The University of Iowa is doing a very nice thing tomorrow.

Bill Reichardt, who died earlier this year, has been named the honorary captain for the homecoming football game against Michigan State.

The all-America fullback did something in 1951 that happens only in the dreams of other players.

Although his Iowa team didn't win a Big Ten game, Reichardt was named the conference's most valuable player.

In that season, the Hawkeyes had a 2-5-2 reocrd overall and were 0-5-1 in the Big Ten. The victories were over Kansas State, 16-0, and Pittsburgh, 34-17, and the ties were with Minnesota, 20-20, and Notre Dame, 20-20.

Reichardt's family--wife Sue, sons Doug and Duke and daughter Barb--will accompany Iowa's captains to the center of the field for the coin toss prior to tomorrow's game.

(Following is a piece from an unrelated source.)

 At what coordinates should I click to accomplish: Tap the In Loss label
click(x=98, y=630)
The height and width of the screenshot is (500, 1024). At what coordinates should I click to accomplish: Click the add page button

I talked to Bill plenty of times over the years about his days as an Iowa player and about football and life in general.

When I was researching my book, "Tales from the Iowa Sidelines," Reichardt told me he was "the highest illegally-paid player in the history of Iowa football."

The guy loved telling that story.

I know he'll be watching tomorrow, and he'll be a very proud man.